Europe’s refugee crisis is dominating the media, raising the question of what to do with people who fled their homelands with hopes of a better tomorrow for themselves and their families.
In the pan-Arab daily Asharq Al Awsat, Fayez Sarah said that most conversations, analyses and news were about the wave of Syrian migrants. News reports focused on tragedies, such as the deaths of Syrians in the Mediterranean and the hardships suffered by illegal migrants, but they also covered illegal immigrants in Turkey, Libya and other countries falling into the nets of human trafficking and smugglers who defraud them of their hard-earned money.
“Some have sold all their belongings at the lowest prices, while others borrowed money from relatives and friends and others had saved penny after penny – amounts that could go to waste, along with their souls,” he wrote.
“All this happened under the nose of the world, and no one moved a finger, a matter that encouraged the Assad regime to persevere with its policy and push Syrians to leave their country. It perfected this policy and strengthened it by adding to their hardships in areas under his control and in those outside his control.

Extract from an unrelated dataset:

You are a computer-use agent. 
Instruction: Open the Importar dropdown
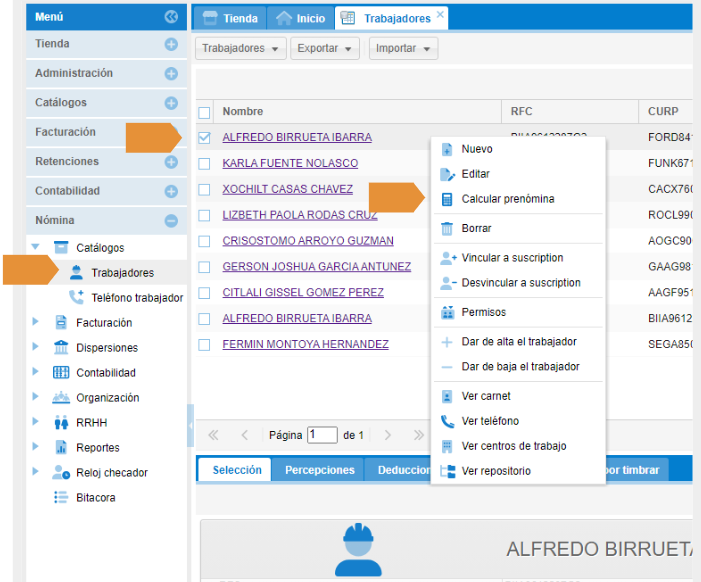403,48
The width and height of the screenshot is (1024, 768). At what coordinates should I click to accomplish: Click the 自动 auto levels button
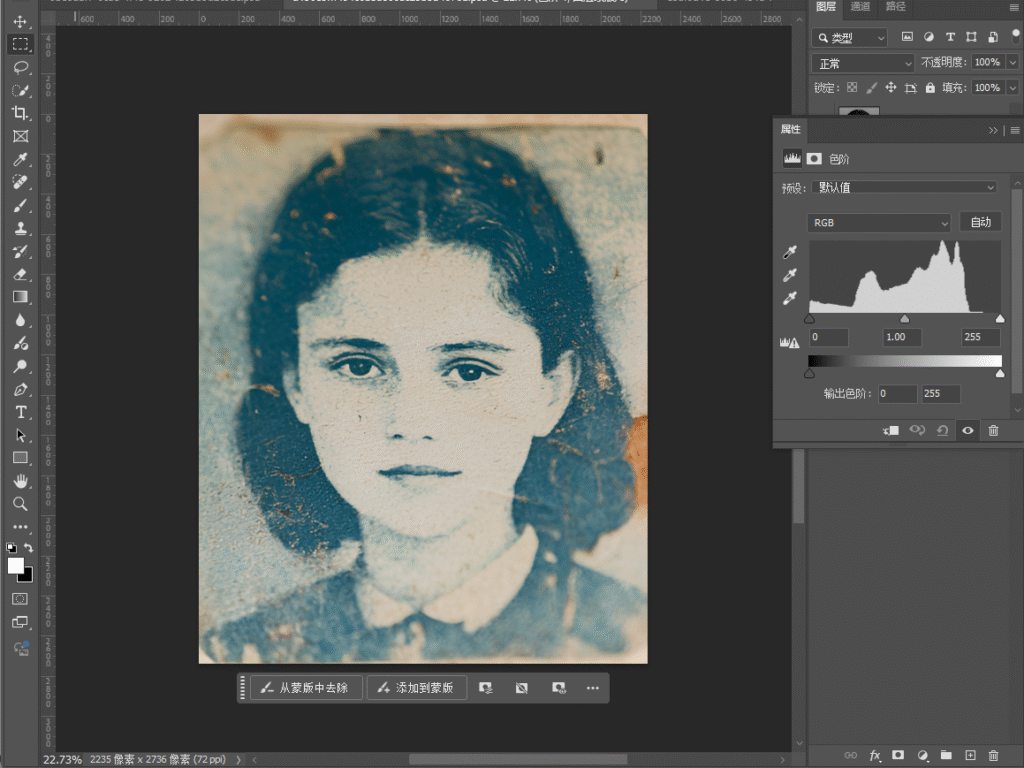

“As radical practices and extremist groups rose, the Assad regime increased the killings and destruction, pushing Syrians to leave their country, whereas the extremism practised by those groups is similar to the practices carried out by the regime: persecuting Syrians, destroying their property and driving them to seek refuge in neighbouring countries.”
He said these developments in Syria have been met by silence and a lack of concern from the international community, with many regional and international bodies attempting in vain to find a solution to the seemingly endless conflict. These combined effects have caused the exodus of Syrians.
In the pan-Arab daily Al Hayat, Hazem Saghieh said famine and death caused by a bloodthirsty dictator, an unmerciful civil war, intolerance calls to expel certain people from their countries have prompted hundreds of thousands of Syrians, Iraqis, Libyans, Tunisians, Ethiopians, Eritreans, Somalis and Afghans to seek “the European El Dorado”.
While he said a no-fly zone in Syria could have prevented the exodus, the tragedy is affecting many other countries.
“The French demographer Alfred Sauvy had invented the expression ‘Third World’ in 1952, to mimic the ‘Third Estate’ that suffered in France from the rule of the nobility and the clergy – a driving force of the 1789 Revolution. Similarly, ‘Third World’ was coined to play a similar role in the United States, leader of the ‘First World’, and Russia, leader of the ‘Second World’”.
In the 1980s, the third world concept was replaced with the concept of “south” to describe countries with low GDPs and low per capita incomes, rising demographics, lower status of women, malnutrition, illiteracy, lower spending on health, poor availability of potable water and a lack of services and housing in mega-cities, he explained.
“Before all these standards, it is essential to build a citizenship that respects citizens while establishing viable countries,” he said.
“This is where achievements of ‘liberation’ led us, followed by the slump of oil prices and the persistence of civil strife, expelling people from their own countries as though they were bones thrown to the hounds.”